Exercise:
Rewrite every one of the records with "dropdown" changed to "drop-down" and nothing else altered. Omit the pictures.

########

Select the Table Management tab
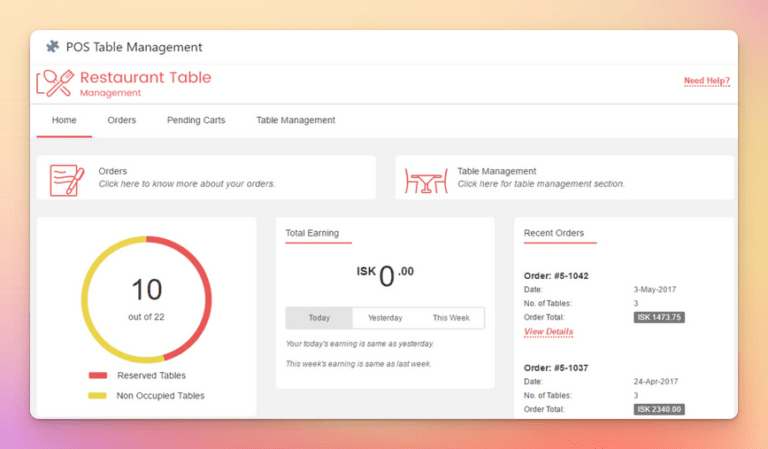The height and width of the screenshot is (449, 768). (295, 120)
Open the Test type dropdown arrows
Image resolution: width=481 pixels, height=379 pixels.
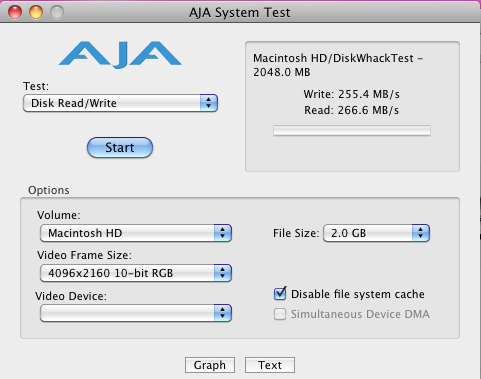209,103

########

Response to the exercise:
Select the Table Management tab
The height and width of the screenshot is (449, 768). (295, 120)
Open the Test type drop-down arrows
Image resolution: width=481 pixels, height=379 pixels.
209,103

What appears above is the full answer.